The Thirteenth Amendment – Prisons in the United States & Cuba

However, there is an exception to the Thirteenth Amendment where slavery is abolished except when someone is convicted of a crime.  This exception to the 13th Amendment was a clear violation of the Eight Amendment to the Constitution that prohibits “cruel and unusual punishment.”  The current book interviewing the Cuban Five makes the unmistakable case that the prison system in this country is in open violation of the Eighth Amendment to the Constitution.

In their book, the Cuban Five also talked about the prison system in Cuba.  Sentences for crimes are usually of much shorter duration than those sentences in this country.  In one prison in this country where one of the five lived, the average sentence was 90 years.

A case was sighted of a young Cuban who had been the victim of bullying.  Unlike  in this country, bullying is rare in Cuba.  However, in this case a young person lost his life and the murderer received a prison sentence.

The person who went to prison had the right to an education and received a university degree in psychology.  Today, this person is a professional psychologist in Cuba and there is no stigma associated with the fact that he took someone’s life.

There were other contrasts the Cuban Five pointed to between Cuba and the United States.  One of the Cubans lived in a prison in California where gang members also served their sentences.  One of these gang members spoke about why young people join gangs.

In the elementary schools that working people attend in the Los Angeles area gang members routinely bully young people.  Someone can avoid this bullying by joining a gang.  When the gang asks a member to murder someone, the choice is clear.  Either the gang member carries out the murder, or that gang member will be murdered.

The Cuban Five acknowledged that they had more comfortable living conditions in the United States than in Cuba.  However, Cuban children can feel safe playing in the streets all night long.  This is one of the benefits the Cuban people won along with education and health care.  In this country, working people routinely go into severe debt in order to pay the costs of health care and education.

The battle to maintain dignity in U.S. prisons

In another theme of this book the Cuban Five explained how they were able to maintain their dignity while experiencing the horrors of the prison system.  They understood that when they volunteered for their assignment as spies there was the possibility of prison.  So, they were prepared to loose the comforts life has to offer in order to carry out their assignment.  This meant they were prepared to loose contact with their families as well as the right to come and go as they pleased.

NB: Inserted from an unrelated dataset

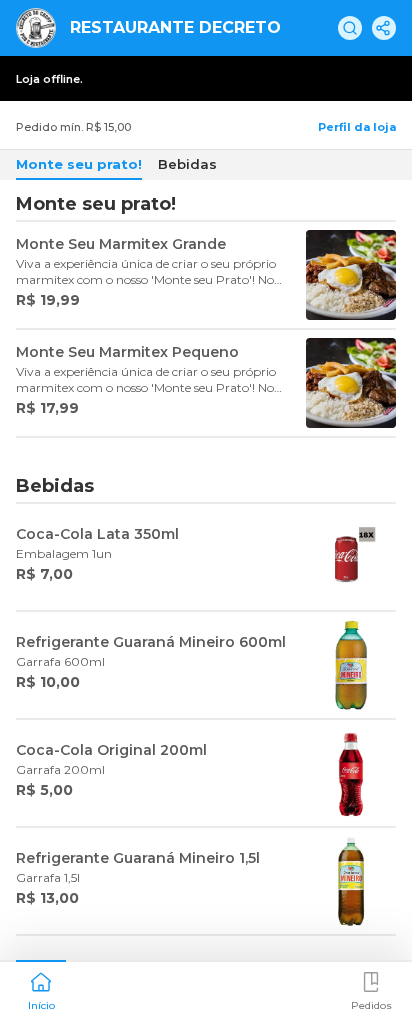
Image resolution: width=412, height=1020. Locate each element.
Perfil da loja (357, 127)
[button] (41, 989)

Once they came to this realization that they might loose everything, they were able to adjust to the prison environment.  They respected all prisoners and they received respect. 

Several prisoners subscribed to The Militant newspaper because it supports prisoners rights as well as the rights of all workers.  When prisoners saw how the case of the Cuban Five was winning international support in articles in The Militant, this won them even more support. 

I believe that the example of the Cuban Five shows how human beings can develop the disciple needed to take on the immensely powerful world capitalist system.  As more people become aware of the fact that the only way for humanity to advance will be with a government that makes human needs its only priority.  The story of the Cuban Five is about individuals who gave everything they had to defend the Cuban government that makes people and not profits their priority.